Study material:
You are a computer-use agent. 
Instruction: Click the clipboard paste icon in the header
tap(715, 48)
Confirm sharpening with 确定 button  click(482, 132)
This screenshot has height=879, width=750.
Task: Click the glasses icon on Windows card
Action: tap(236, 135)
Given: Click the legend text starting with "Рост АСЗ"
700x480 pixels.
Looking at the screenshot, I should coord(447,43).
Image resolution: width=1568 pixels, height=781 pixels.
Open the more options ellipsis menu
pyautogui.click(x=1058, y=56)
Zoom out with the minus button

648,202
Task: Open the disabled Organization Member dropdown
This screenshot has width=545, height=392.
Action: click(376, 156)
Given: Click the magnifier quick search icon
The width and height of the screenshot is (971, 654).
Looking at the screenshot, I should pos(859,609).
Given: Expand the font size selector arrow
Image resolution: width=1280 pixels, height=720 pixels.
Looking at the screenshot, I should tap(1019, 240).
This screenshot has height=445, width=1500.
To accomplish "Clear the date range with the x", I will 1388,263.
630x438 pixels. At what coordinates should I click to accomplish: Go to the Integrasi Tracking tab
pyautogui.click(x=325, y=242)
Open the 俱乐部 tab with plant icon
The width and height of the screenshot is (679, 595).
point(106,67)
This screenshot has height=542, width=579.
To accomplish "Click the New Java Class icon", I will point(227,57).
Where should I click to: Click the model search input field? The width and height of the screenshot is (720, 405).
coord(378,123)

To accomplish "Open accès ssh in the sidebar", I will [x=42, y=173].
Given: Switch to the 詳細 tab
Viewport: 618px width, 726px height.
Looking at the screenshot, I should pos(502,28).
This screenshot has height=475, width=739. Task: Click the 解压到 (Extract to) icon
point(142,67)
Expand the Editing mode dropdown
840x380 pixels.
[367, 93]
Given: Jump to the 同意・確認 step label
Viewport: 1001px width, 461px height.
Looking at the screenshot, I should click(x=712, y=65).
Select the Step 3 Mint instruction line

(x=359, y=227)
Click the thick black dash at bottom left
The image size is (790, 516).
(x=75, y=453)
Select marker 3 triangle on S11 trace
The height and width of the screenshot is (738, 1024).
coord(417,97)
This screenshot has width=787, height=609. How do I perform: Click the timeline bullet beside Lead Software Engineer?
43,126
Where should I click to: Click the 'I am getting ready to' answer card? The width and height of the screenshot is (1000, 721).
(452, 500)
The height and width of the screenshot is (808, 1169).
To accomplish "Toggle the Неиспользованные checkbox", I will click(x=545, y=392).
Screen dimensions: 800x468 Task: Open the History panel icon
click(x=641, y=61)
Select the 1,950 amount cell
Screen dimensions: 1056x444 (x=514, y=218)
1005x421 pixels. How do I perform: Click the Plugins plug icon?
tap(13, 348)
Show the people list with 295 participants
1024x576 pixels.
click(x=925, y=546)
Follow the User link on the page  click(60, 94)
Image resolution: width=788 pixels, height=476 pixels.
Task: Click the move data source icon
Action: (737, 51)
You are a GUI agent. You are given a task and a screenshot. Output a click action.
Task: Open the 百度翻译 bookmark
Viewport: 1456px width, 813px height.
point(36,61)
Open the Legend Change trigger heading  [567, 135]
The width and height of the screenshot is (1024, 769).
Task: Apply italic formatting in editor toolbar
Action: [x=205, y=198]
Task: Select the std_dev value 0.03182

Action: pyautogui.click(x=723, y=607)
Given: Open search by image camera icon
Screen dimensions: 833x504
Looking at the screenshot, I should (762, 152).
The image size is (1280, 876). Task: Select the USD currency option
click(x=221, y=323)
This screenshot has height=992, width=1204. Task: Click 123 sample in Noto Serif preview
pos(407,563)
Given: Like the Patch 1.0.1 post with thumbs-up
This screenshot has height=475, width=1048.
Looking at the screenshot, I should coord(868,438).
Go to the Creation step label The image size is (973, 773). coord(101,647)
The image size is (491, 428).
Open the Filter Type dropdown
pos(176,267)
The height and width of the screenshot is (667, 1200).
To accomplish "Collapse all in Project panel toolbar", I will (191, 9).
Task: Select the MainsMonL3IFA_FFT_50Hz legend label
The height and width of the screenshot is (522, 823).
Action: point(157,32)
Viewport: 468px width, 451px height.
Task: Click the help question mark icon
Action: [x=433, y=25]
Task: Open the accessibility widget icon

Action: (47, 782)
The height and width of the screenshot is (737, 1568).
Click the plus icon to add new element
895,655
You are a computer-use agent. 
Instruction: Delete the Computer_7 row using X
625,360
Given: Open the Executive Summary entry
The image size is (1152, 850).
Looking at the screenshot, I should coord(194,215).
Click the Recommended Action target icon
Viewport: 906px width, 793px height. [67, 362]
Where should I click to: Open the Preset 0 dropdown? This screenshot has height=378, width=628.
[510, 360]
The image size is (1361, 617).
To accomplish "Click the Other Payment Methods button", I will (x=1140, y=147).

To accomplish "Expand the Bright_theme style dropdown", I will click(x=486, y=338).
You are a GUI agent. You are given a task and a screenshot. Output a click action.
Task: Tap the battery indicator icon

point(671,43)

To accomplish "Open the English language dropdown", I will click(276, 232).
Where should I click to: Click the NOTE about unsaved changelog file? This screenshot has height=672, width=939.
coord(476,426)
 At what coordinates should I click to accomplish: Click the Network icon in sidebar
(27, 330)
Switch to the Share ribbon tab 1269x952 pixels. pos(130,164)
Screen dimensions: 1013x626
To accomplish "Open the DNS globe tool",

Problem:
Could you retype every record above exactly as written?

Reply to the task:
You are a computer-use agent. 
Instruction: Click the clipboard paste icon in the header
tap(715, 48)
Confirm sharpening with 确定 button  click(482, 132)
This screenshot has height=879, width=750.
Task: Click the glasses icon on Windows card
Action: tap(236, 135)
Given: Click the legend text starting with "Рост АСЗ"
700x480 pixels.
Looking at the screenshot, I should coord(447,43).
Image resolution: width=1568 pixels, height=781 pixels.
Open the more options ellipsis menu
pyautogui.click(x=1058, y=56)
Zoom out with the minus button

648,202
Task: Open the disabled Organization Member dropdown
This screenshot has width=545, height=392.
Action: click(376, 156)
Given: Click the magnifier quick search icon
The width and height of the screenshot is (971, 654).
Looking at the screenshot, I should pos(859,609).
Given: Expand the font size selector arrow
Image resolution: width=1280 pixels, height=720 pixels.
Looking at the screenshot, I should tap(1019, 240).
This screenshot has height=445, width=1500.
To accomplish "Clear the date range with the x", I will 1388,263.
630x438 pixels. At what coordinates should I click to accomplish: Go to the Integrasi Tracking tab
pyautogui.click(x=325, y=242)
Open the 俱乐部 tab with plant icon
The width and height of the screenshot is (679, 595).
point(106,67)
This screenshot has height=542, width=579.
To accomplish "Click the New Java Class icon", I will point(227,57).
Where should I click to: Click the model search input field? The width and height of the screenshot is (720, 405).
coord(378,123)

To accomplish "Open accès ssh in the sidebar", I will [x=42, y=173].
Given: Switch to the 詳細 tab
Viewport: 618px width, 726px height.
Looking at the screenshot, I should pos(502,28).
This screenshot has height=475, width=739. Task: Click the 解压到 (Extract to) icon
point(142,67)
Expand the Editing mode dropdown
840x380 pixels.
[367, 93]
Given: Jump to the 同意・確認 step label
Viewport: 1001px width, 461px height.
Looking at the screenshot, I should click(x=712, y=65).
Select the Step 3 Mint instruction line

(x=359, y=227)
Click the thick black dash at bottom left
The image size is (790, 516).
(x=75, y=453)
Select marker 3 triangle on S11 trace
The height and width of the screenshot is (738, 1024).
coord(417,97)
This screenshot has width=787, height=609. How do I perform: Click the timeline bullet beside Lead Software Engineer?
43,126
Where should I click to: Click the 'I am getting ready to' answer card? The width and height of the screenshot is (1000, 721).
(452, 500)
The height and width of the screenshot is (808, 1169).
To accomplish "Toggle the Неиспользованные checkbox", I will click(x=545, y=392).
Screen dimensions: 800x468 Task: Open the History panel icon
click(x=641, y=61)
Select the 1,950 amount cell
Screen dimensions: 1056x444 (x=514, y=218)
1005x421 pixels. How do I perform: Click the Plugins plug icon?
tap(13, 348)
Show the people list with 295 participants
1024x576 pixels.
click(x=925, y=546)
Follow the User link on the page  click(60, 94)
Image resolution: width=788 pixels, height=476 pixels.
Task: Click the move data source icon
Action: (737, 51)
You are a GUI agent. You are given a task and a screenshot. Output a click action.
Task: Open the 百度翻译 bookmark
Viewport: 1456px width, 813px height.
point(36,61)
Open the Legend Change trigger heading  [567, 135]
The width and height of the screenshot is (1024, 769).
Task: Apply italic formatting in editor toolbar
Action: [x=205, y=198]
Task: Select the std_dev value 0.03182

Action: pyautogui.click(x=723, y=607)
Given: Open search by image camera icon
Screen dimensions: 833x504
Looking at the screenshot, I should (762, 152).
The image size is (1280, 876). Task: Select the USD currency option
click(x=221, y=323)
This screenshot has height=992, width=1204. Task: Click 123 sample in Noto Serif preview
pos(407,563)
Given: Like the Patch 1.0.1 post with thumbs-up
This screenshot has height=475, width=1048.
Looking at the screenshot, I should coord(868,438).
Go to the Creation step label The image size is (973, 773). coord(101,647)
The image size is (491, 428).
Open the Filter Type dropdown
pos(176,267)
The height and width of the screenshot is (667, 1200).
To accomplish "Collapse all in Project panel toolbar", I will (191, 9).
Task: Select the MainsMonL3IFA_FFT_50Hz legend label
The height and width of the screenshot is (522, 823).
Action: point(157,32)
Viewport: 468px width, 451px height.
Task: Click the help question mark icon
Action: [x=433, y=25]
Task: Open the accessibility widget icon

Action: (47, 782)
The height and width of the screenshot is (737, 1568).
Click the plus icon to add new element
895,655
You are a computer-use agent. 
Instruction: Delete the Computer_7 row using X
625,360
Given: Open the Executive Summary entry
The image size is (1152, 850).
Looking at the screenshot, I should coord(194,215).
Click the Recommended Action target icon
Viewport: 906px width, 793px height. [67, 362]
Where should I click to: Open the Preset 0 dropdown? This screenshot has height=378, width=628.
[510, 360]
The image size is (1361, 617).
To accomplish "Click the Other Payment Methods button", I will (x=1140, y=147).

To accomplish "Expand the Bright_theme style dropdown", I will click(x=486, y=338).
You are a GUI agent. You are given a task and a screenshot. Output a click action.
Task: Tap the battery indicator icon

point(671,43)

To accomplish "Open the English language dropdown", I will click(276, 232).
Where should I click to: Click the NOTE about unsaved changelog file? This screenshot has height=672, width=939.
coord(476,426)
 At what coordinates should I click to accomplish: Click the Network icon in sidebar
(27, 330)
Switch to the Share ribbon tab 1269x952 pixels. pos(130,164)
Screen dimensions: 1013x626
To accomplish "Open the DNS globe tool",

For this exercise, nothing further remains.